Development of postoperative obstruction in total anomalous pulmonary venous connection (TAPVC) is a major cause of morbidity and mortality. Although preoperative echocardiography has often been cited as prognostic of postoperative outcome, its predictive value has not been fully evaluated. Pulmonary venous variability index (PVVI) is an echocardiographic metric developed at our center and previously shown to correlate with preoperative clinical markers and catheterization findings of obstruction. We hypothesized that preoperative PVVI would be superior to maximum and mean velocity for prediction of postsurgical outcome in TAPVC.
We performed a retrospective review of TAPVC patients repaired at our center. Preoperative echocardiograms were reviewed for clinical read, and measures of pulmonary venous obstruction including maximum, mean, and minimum velocity and PVVI ([maximum velocity−minimum velocity]/mean velocity) were calculated from spectral Doppler of the pulmonary venous pathway. The outcome was time to surgical or catheter-based pulmonary vein reintervention.

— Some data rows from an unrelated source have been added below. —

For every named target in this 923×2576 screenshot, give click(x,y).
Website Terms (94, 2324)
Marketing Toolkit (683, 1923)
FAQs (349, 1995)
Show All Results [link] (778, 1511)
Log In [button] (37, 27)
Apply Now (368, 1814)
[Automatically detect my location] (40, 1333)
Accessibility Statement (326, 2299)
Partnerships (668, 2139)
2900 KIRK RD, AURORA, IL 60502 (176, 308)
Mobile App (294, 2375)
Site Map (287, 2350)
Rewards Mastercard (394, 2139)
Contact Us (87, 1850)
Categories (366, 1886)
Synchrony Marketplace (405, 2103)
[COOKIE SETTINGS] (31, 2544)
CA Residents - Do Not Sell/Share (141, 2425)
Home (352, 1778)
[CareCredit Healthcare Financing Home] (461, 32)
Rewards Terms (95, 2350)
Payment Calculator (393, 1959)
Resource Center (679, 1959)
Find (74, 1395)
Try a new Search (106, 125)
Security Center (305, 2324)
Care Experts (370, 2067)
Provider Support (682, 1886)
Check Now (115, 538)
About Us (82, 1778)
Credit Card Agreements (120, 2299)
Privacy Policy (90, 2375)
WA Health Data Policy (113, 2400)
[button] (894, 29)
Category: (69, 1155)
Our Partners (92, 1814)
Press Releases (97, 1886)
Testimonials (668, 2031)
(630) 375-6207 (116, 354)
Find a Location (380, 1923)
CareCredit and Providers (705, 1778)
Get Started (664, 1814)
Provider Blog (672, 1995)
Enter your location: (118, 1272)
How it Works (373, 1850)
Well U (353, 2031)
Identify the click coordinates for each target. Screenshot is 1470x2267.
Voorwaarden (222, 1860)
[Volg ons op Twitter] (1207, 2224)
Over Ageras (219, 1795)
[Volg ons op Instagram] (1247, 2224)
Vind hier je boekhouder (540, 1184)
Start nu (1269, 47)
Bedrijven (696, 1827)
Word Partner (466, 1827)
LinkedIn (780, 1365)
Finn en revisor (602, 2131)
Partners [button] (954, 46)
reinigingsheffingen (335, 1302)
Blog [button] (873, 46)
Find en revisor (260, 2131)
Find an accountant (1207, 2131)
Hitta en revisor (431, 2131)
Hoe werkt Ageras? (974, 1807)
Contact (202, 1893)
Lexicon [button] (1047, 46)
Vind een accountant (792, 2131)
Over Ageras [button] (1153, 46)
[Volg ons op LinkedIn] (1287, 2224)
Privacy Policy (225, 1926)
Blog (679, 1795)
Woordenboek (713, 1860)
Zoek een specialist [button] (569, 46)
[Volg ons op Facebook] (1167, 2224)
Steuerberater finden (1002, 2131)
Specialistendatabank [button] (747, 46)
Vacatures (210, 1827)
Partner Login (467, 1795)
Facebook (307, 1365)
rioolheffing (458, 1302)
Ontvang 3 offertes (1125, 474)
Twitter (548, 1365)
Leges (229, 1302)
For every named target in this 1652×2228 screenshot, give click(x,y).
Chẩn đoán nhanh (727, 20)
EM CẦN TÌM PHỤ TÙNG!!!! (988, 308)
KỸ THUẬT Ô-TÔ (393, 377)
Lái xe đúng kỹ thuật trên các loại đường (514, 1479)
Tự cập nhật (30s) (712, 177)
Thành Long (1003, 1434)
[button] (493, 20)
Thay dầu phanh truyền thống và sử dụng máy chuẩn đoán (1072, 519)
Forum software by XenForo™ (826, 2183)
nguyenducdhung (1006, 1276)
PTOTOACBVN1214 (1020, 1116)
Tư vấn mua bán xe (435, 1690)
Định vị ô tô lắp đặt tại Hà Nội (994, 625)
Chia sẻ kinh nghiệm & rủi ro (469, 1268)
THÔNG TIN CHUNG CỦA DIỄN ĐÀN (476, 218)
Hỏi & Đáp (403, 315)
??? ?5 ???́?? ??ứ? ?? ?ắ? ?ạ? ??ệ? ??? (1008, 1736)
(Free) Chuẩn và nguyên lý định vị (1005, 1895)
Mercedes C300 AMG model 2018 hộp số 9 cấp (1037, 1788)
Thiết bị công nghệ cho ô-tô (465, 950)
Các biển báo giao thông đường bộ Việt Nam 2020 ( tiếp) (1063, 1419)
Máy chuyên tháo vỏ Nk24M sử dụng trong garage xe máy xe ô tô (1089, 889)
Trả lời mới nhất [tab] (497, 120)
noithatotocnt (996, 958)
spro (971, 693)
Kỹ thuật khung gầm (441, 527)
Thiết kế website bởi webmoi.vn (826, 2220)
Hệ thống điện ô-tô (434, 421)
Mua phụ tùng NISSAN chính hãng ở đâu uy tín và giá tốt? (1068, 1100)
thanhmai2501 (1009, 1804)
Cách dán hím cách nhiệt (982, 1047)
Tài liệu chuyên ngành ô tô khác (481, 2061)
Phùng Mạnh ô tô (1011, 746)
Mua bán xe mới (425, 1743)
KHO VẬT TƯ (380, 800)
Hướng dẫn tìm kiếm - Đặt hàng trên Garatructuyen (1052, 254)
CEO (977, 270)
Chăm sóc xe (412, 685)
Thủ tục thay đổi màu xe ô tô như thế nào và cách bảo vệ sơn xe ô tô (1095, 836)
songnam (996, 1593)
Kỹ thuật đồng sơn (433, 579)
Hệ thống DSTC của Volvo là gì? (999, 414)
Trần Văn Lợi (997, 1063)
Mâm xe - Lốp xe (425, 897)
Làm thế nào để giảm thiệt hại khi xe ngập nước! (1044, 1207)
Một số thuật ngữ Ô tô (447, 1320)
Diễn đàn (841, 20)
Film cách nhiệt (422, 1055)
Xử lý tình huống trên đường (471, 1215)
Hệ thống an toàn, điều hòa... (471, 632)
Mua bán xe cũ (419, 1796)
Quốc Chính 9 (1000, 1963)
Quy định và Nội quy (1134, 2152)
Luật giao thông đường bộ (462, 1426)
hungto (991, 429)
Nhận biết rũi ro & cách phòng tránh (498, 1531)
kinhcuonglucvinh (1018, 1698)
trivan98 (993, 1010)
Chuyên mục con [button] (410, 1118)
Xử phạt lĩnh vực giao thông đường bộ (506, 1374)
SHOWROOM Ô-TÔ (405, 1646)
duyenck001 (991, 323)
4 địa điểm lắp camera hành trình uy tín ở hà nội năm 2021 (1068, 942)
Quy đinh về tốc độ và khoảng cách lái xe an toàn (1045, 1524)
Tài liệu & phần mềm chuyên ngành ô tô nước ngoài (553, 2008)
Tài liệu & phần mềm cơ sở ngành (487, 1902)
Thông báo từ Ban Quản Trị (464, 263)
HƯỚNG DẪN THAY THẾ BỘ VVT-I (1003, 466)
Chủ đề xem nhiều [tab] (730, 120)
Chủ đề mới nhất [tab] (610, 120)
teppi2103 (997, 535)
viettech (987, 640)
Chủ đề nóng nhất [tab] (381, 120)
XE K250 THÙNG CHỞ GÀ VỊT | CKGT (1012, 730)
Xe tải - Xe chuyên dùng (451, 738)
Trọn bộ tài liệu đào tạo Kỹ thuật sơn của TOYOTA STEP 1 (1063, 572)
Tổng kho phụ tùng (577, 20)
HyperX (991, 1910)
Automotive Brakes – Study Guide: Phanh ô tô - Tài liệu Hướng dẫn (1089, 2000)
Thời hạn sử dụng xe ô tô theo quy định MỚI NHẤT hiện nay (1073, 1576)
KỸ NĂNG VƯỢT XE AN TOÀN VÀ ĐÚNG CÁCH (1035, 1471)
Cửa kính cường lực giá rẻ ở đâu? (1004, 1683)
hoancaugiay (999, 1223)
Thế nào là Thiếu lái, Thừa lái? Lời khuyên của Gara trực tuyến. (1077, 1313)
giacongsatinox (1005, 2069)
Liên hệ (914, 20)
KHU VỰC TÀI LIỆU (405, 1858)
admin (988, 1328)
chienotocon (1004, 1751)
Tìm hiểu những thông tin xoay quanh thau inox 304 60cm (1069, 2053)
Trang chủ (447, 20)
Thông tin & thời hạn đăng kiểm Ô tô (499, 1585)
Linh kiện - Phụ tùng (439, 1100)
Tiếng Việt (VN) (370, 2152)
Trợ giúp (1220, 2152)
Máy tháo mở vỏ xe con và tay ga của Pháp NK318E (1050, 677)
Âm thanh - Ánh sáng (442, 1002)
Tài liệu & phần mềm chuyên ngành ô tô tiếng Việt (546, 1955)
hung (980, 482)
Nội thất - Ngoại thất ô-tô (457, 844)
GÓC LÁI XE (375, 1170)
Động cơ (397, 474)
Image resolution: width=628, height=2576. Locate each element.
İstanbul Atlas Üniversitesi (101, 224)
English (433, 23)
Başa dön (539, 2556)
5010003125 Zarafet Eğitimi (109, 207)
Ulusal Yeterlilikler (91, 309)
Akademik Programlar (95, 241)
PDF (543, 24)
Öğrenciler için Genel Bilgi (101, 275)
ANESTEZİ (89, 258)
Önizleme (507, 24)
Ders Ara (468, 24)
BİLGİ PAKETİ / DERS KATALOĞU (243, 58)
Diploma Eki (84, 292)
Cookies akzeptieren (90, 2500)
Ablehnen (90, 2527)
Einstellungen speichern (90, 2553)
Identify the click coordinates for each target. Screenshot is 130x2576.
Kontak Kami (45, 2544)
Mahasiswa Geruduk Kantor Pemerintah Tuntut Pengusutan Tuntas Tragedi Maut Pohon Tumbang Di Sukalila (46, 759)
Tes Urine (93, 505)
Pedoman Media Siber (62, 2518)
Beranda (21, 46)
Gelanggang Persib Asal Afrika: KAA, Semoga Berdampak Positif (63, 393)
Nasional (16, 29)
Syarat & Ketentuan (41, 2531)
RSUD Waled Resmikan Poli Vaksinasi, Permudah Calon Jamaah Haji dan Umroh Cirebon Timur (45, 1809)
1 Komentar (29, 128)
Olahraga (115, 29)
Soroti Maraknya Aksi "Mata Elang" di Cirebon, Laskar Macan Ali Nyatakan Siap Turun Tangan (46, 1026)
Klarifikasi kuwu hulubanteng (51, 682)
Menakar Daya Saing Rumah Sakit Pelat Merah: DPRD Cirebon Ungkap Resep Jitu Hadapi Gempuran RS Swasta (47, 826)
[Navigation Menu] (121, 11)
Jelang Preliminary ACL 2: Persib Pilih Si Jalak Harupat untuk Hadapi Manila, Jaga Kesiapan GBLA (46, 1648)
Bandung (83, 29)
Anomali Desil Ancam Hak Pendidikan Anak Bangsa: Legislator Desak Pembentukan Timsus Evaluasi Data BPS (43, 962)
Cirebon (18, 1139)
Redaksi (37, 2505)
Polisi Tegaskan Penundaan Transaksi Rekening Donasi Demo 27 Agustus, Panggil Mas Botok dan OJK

In total, 162 patients were included and 33 (20%) underwent reintervention. On univariate Cox proportional hazards model, single ventricle status, mixed-type TAPVC, and PVVI ≤ 0.5 were predictive of reintervention (hazard ratios of 2.7, p = 0.01; 3.2, p = 0.01; and 2.2, p = 0.03, respectively). Absolute echocardiographic velocities were not associated with the outcome. On multivariate analysis, single ventricle status and mixed-type TAPVC remained significant predictors of reintervention, while PVVI did not.
Though preoperative PVVI was associated with an increased risk of postoperative reintervention in TAPVC by univariate analysis, multivariate analysis suggests that single ventricle status and TAPVC subtype are the strongest drivers of postoperative outcomes. Preoperative velocities are not predictive of outcome in TAPVC.